Vous avez couvert les événements du Printemps arabe en réalisant une série singulière de portraits de militants. Pourquoi avez-vous fait ce choix ?
En janvier 2011, lorsque j’ai lu dans la presse ce qu’il se passait en Tunisie, j’ai eu la chair de poule. J’ai été extrêmement touché et je me suis dis que cette révolution avait l’air magnifique, que je ne pouvais pas la rater. Avant de partir, j’ai pris du recul et j’ai réfléchis à la manière dont j’allais aborder cet événement.
Ce qui m’intéressait dans la révolution tunisienne, c’était le rôle d’internet et des réseaux sociaux, ces nouveaux médias de la liberté. Surtout dans les pays arabes où tout est verrouillé. La photo est un médium un peu compliqué pour traiter ce phénomène. Je savais que j’allais avoir du mal à trouver des « gars » devant leurs ordinateurs. J’ai donc pensé à un travail un peu plus conceptuel, presque artistique.
Vous avez donc choisi d’incruster des messages de militants dans vos photos …
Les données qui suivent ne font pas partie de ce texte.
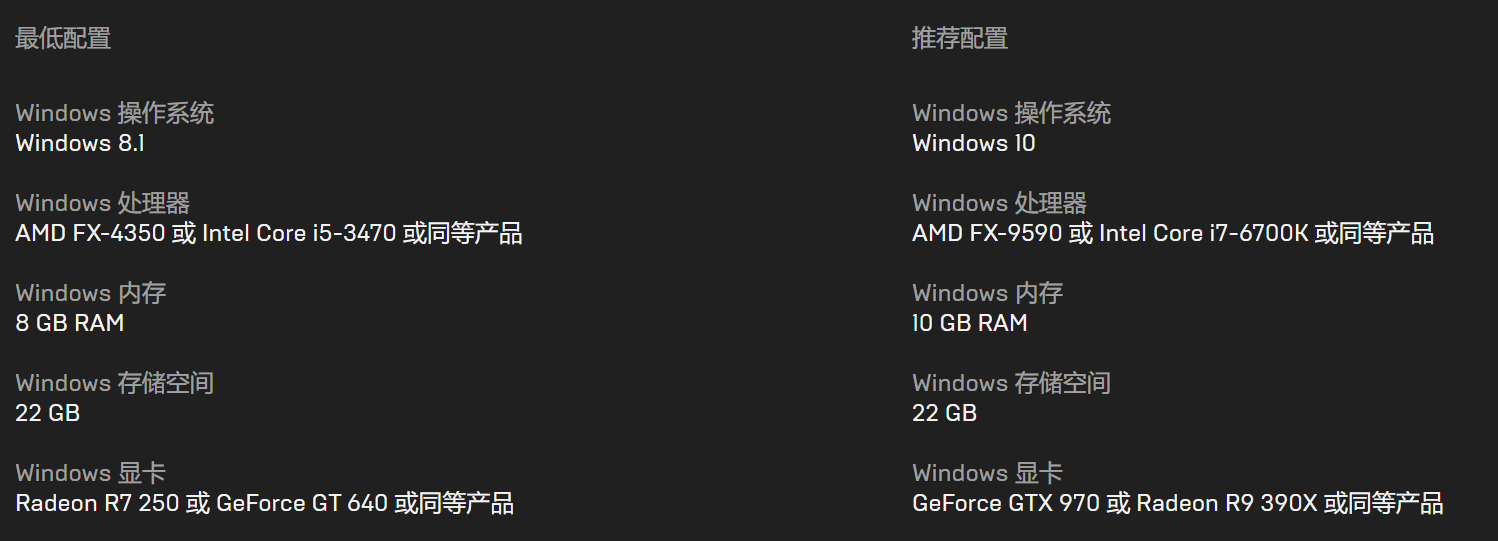Click Windows 显卡 label in minimum column
This screenshot has width=1498, height=541.
coord(91,473)
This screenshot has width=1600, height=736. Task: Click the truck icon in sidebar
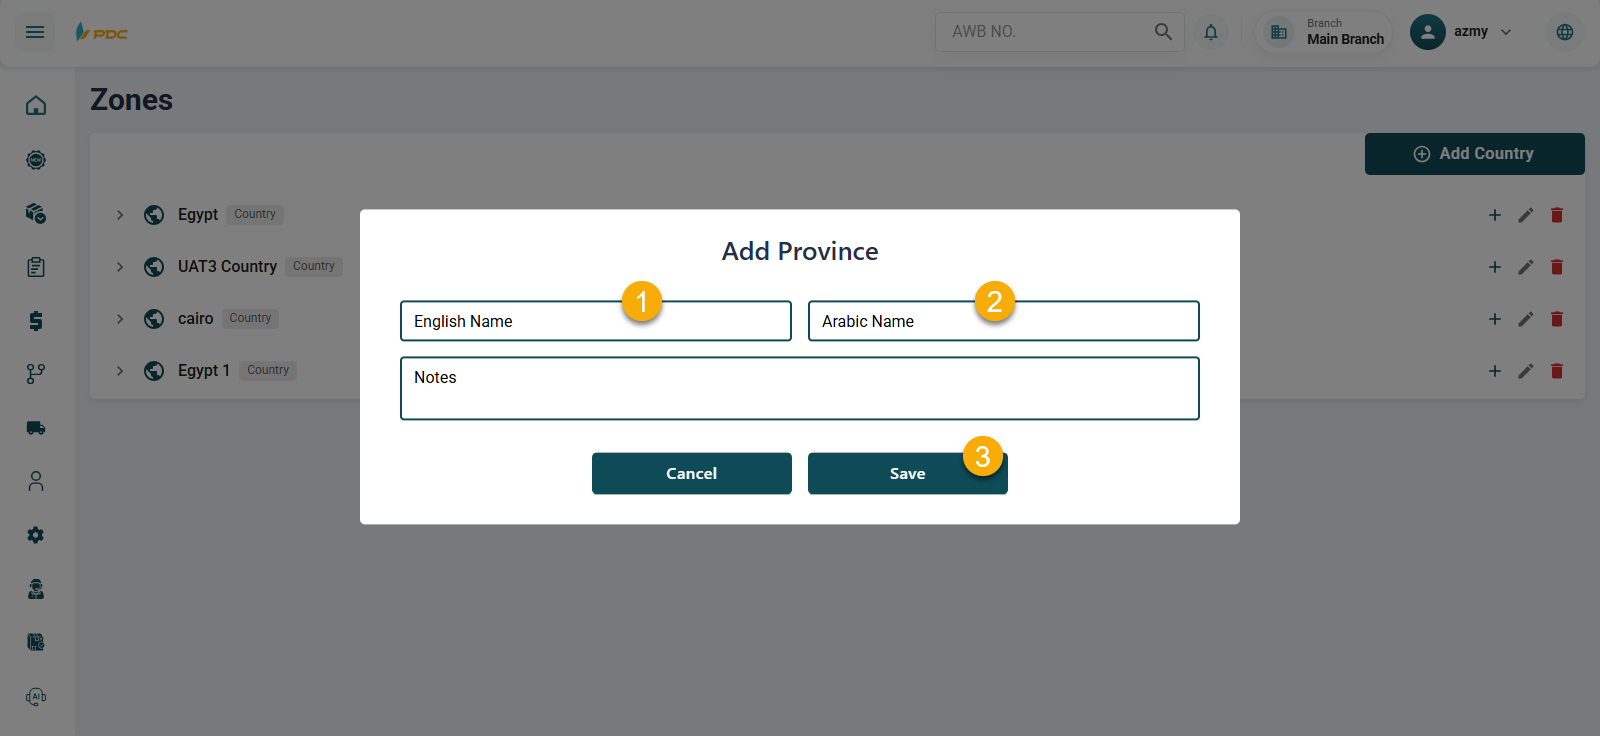pyautogui.click(x=36, y=428)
Oui, j’ai commencé par faire des petits montages, très simples où j’ajoutais aux portraits des logos Facebook, des lettres et où je remplaçais les visages par des masques.
Cet univers visuel a fait sens, et pour l’enrichir, j’ai eu envie d’ajouter des textes issus des réseaux sociaux, comme ceux par exemple de Slim Amamou, l’icône cybernétique, la star des blogueurs. En mêlant aux portraits les messages des activistes, l’importance d’internet apparaît alors d’une manière très visuelle.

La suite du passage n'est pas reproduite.